Jun 18, 2010 1:21 pm


FT reports that some investors were not surprised by the deadly Gulf disaster. They've expected it and stayed away from the stock:

One UK investor said that he had already started building a holding - for the first time in years -"We have not held BP shares up to now because of its safety record and its business model. We worried that the capex and risks would go up and up as it tried to replace assets by finding wells in increasingly inaccessible spots round the world. That is what happened. But now the shares have fallen so far that the market cap has halved. If the escrow fund is adequate, $20bn against the value of BP assets is minimal."

So, how come a company so famous for its terrible safety record almost received a safety award? Because, argues James Ridgeway, it covered itself in GREEN and became the darling of the climate change crowd:

For the last decade, BP has been busily engaged in a multi-million dollar greenwashing campaign. Changing its name from British Petroleum to just BP, the company adopted a new slogan, “Beyond Petroleum,” and began a “rebranding” effort to depict itself as a public-spirited, environmentally sensitive, green energy enterprise, the very model of 21st century corporate responsibility. . . .

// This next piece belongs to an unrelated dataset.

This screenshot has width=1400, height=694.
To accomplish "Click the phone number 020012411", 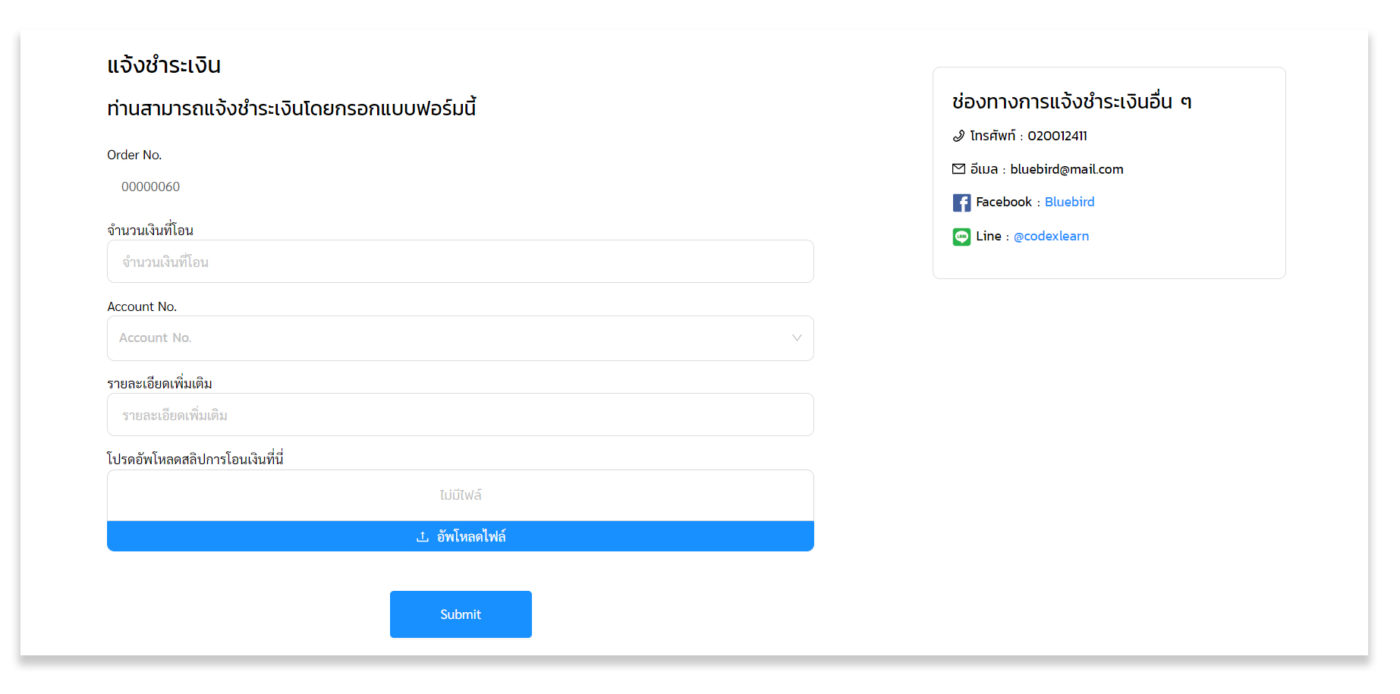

Even before the Deepwater Horizon disaster, BP’s green image was nothing more than a scam. While making miniscule investments in things like solar power, biofuels, and carbon fuel cells that backed its PR claims, BP continued to work relentlessly to expand its oil and gas operations. In the last decade, the world’s second largest producer of fossil fuels, the company drilled (and spilled) vast quantities of oil and gas on Alaska’s North Slope and in the North Sea. It positioned itself to rip up Canada’s tar sands to extract its dirty oil, and grabbed a 50 percent interest in Iraq’s rich Rumaila oil field. BP boasted the highest number of explosions and other accidents at its U.S. refineries (several of them deadly), and made the Multinational Monitor’s 10 Worst Companies lists in 2000 and 2005, based on its environmental and human rights record.

But BP clearly believed that green was in the eye of the beholder. The company’s move toward green marketing began in 1997, when it quit the industry’s climate change denial group, the Global Climate Coalition, and acknowledged a possible link between global warming and the use of fossil fuels. By 2000, the vertically integrated multinational—which explores, extracts, transports, refines, and sell fuels through its myriad gas stations–had bought up Amoco, Arco, and Burmah Castrol. It united them under the BP brand with a feel-good flowering sun logo, and hired the advertising firm of Ogilvy & Mathers to launch a $200 million rebranding campaign.

The AD campaign worked like a charm:

The gimmicks appeared to work. In 2001, BP had already been chosen as the “company that does most to protect the environment” in a survey by the Financial Times that polled not only corporate executives but also activist groups and the media. “There appears to be near consensus,” the paper reported, that BP “has made exceptional efforts to replenish environmental resources, develop alternative fuels and communicate with stakeholders.” As for the general public, a 2007 “green brands survey” found that BP was perceived as more green than any of the other petroleum companies, and also headed the list of companies that had “become more green” in the previous five years.

And why not? Green is also the color of money and politicians in such as Barack Obama (top recipient of BP money in the last 20 years) like that green as well. Just to be safe, it also placed such well known greens as former head of EPA, Christine Todd Whitman and former majority leader, Tom Dashell on its safety advisory board.

Who benefits from the disaster? China. while Obama slaps an economically damaging drilling moratorium on the US drilling, China plans to step up exploring in deep water

The Gulf of Mexico is still under a drilling moratorium after the BP oil spill but plans to step up deep-water exploration on the other side of the world, in the South China Sea, remain largely unchanged. . . .

“Offshore and especially deep-water oil and gas discoveries have great significance for replenishing China’s and the world’s oil resources,” said Zhou ­Shouwei, CNOOC vice-president, in comments posted on the company’s website on June 10.

“We can’t cancel or stop deep-water oil and gas extraction because of the accident in the Gulf of ­Mexico.”

China’s potential offshore reserves account for between a quarter and a third of the country’s hydrocarbon resources. . . .

currents are pretty strong in the South China Sea.”

Mr Wu said the BP disaster would not discourage China’s deep-water ambitions.

I think the BP accident is actually a good alert to the Chinese players and also the international players in China. Everyone now realises that safety is more important than anything else ... I don’t think BP’s accident will be driving anyone away from China deep water.”

Now who is the brainy one? Not Obama!